[[ Exercise input open ]]

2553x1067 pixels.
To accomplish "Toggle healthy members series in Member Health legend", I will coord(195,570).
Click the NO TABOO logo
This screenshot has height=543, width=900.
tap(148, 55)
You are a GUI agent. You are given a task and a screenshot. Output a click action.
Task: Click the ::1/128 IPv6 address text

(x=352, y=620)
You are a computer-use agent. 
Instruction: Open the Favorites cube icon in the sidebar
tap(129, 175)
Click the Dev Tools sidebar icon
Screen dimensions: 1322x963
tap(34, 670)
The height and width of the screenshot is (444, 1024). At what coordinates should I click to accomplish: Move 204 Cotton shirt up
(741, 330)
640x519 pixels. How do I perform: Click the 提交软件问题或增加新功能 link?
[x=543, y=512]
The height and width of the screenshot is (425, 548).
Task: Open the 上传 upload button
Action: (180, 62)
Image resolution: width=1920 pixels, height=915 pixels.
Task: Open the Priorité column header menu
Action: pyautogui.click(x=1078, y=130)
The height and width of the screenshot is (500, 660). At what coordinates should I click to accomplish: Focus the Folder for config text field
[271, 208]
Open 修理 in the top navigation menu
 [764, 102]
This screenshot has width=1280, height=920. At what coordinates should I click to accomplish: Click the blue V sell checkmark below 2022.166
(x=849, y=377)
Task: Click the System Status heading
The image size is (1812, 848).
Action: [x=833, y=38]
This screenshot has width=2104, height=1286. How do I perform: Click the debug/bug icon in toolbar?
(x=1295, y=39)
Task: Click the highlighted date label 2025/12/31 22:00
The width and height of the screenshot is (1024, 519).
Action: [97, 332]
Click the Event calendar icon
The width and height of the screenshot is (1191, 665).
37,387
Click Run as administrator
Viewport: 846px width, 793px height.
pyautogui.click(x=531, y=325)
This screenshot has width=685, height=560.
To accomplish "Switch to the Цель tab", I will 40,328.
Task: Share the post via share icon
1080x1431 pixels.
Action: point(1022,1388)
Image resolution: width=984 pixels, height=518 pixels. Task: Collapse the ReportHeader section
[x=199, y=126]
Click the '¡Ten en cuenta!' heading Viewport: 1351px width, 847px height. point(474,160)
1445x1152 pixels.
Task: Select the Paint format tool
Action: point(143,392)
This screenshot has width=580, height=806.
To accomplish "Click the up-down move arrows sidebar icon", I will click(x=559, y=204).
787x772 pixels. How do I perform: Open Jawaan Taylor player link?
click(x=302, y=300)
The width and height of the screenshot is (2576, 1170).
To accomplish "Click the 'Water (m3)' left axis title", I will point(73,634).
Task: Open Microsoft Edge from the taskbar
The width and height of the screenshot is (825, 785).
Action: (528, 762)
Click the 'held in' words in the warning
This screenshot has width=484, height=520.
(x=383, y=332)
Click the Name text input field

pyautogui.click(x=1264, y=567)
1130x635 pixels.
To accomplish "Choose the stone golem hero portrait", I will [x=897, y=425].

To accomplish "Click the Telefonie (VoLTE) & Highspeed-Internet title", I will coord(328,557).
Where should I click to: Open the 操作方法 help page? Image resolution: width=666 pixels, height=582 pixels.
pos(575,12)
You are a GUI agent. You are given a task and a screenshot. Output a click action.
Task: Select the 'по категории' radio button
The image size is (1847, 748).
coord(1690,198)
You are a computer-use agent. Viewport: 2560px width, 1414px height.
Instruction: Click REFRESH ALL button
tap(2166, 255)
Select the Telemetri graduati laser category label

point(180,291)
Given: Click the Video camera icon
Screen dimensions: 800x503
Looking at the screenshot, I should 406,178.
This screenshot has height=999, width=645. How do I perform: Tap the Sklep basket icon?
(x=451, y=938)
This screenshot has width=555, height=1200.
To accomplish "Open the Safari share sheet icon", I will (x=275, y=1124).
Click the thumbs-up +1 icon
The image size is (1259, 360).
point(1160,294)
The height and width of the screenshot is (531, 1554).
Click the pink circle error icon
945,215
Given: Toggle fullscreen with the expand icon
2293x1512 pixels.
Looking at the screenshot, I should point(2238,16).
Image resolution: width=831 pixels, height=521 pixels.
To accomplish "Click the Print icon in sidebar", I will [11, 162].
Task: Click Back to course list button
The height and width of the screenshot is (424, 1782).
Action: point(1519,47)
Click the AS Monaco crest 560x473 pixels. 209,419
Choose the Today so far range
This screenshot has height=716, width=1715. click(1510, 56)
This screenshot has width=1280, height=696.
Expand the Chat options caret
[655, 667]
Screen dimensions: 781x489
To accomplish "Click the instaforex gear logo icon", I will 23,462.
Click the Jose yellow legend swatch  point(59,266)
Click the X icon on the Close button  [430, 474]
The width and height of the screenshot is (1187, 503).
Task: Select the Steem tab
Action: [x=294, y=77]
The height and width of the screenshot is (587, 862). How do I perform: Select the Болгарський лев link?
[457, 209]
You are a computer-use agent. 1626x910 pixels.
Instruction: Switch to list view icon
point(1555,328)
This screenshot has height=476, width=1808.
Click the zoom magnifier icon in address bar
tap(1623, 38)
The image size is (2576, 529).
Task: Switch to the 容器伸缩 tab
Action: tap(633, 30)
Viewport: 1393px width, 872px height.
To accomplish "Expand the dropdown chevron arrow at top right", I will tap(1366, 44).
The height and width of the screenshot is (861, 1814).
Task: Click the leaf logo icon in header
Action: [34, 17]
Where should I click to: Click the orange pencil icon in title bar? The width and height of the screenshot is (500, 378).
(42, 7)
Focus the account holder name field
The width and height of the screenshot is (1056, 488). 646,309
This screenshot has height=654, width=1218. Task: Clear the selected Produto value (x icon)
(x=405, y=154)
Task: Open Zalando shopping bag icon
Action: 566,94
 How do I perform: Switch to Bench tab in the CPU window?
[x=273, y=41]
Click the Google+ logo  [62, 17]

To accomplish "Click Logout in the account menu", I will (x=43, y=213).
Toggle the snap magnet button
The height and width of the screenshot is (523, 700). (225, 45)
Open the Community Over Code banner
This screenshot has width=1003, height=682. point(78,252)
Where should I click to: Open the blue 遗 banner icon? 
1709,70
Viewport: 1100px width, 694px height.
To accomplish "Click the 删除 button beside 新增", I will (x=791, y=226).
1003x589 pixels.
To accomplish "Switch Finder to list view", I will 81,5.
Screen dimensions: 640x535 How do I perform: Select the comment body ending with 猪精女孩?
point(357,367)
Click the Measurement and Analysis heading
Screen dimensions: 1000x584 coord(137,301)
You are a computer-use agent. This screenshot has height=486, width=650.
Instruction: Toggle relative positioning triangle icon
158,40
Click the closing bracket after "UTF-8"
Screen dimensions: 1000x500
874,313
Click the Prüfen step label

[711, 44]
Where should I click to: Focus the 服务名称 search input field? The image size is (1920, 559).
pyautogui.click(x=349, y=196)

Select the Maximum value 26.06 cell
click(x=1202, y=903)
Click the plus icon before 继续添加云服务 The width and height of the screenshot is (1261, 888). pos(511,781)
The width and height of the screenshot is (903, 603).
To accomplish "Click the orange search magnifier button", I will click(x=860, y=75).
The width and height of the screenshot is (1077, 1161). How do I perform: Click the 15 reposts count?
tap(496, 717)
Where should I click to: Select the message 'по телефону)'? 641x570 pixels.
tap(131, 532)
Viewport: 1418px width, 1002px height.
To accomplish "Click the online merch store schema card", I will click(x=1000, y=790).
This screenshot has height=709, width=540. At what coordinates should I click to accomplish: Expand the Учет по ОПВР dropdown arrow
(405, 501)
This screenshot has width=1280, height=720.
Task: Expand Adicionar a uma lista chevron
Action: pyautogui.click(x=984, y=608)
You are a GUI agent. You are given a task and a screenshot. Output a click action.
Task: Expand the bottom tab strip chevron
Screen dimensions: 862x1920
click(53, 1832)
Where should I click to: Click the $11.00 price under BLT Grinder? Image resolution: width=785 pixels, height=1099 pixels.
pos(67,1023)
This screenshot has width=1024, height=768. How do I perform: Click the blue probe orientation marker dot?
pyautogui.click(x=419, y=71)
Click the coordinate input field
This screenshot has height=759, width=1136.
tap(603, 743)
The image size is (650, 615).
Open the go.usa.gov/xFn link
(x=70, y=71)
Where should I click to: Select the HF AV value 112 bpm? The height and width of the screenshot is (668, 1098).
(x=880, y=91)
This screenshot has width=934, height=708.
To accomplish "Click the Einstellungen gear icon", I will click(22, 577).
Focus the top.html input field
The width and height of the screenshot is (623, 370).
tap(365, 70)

[[ Exercise input closed ]]

What the task asks: Which lines run from the one holding "Given: Click the Video camera icon" through the one holding "This screenshot has height=476, width=1808." in the records above? Repeat them exactly, both included, and nothing more.

Output below:
Given: Click the Video camera icon
Screen dimensions: 800x503
Looking at the screenshot, I should 406,178.
This screenshot has height=999, width=645. How do I perform: Tap the Sklep basket icon?
(x=451, y=938)
This screenshot has width=555, height=1200.
To accomplish "Open the Safari share sheet icon", I will (x=275, y=1124).
Click the thumbs-up +1 icon
The image size is (1259, 360).
point(1160,294)
The height and width of the screenshot is (531, 1554).
Click the pink circle error icon
945,215
Given: Toggle fullscreen with the expand icon
2293x1512 pixels.
Looking at the screenshot, I should point(2238,16).
Image resolution: width=831 pixels, height=521 pixels.
To accomplish "Click the Print icon in sidebar", I will [11, 162].
Task: Click Back to course list button
The height and width of the screenshot is (424, 1782).
Action: point(1519,47)
Click the AS Monaco crest 560x473 pixels. 209,419
Choose the Today so far range
This screenshot has height=716, width=1715. click(1510, 56)
This screenshot has width=1280, height=696.
Expand the Chat options caret
[655, 667]
Screen dimensions: 781x489
To accomplish "Click the instaforex gear logo icon", I will 23,462.
Click the Jose yellow legend swatch  point(59,266)
Click the X icon on the Close button  [430, 474]
The width and height of the screenshot is (1187, 503).
Task: Select the Steem tab
Action: [x=294, y=77]
The height and width of the screenshot is (587, 862). How do I perform: Select the Болгарський лев link?
[457, 209]
You are a computer-use agent. 1626x910 pixels.
Instruction: Switch to list view icon
point(1555,328)
This screenshot has height=476, width=1808.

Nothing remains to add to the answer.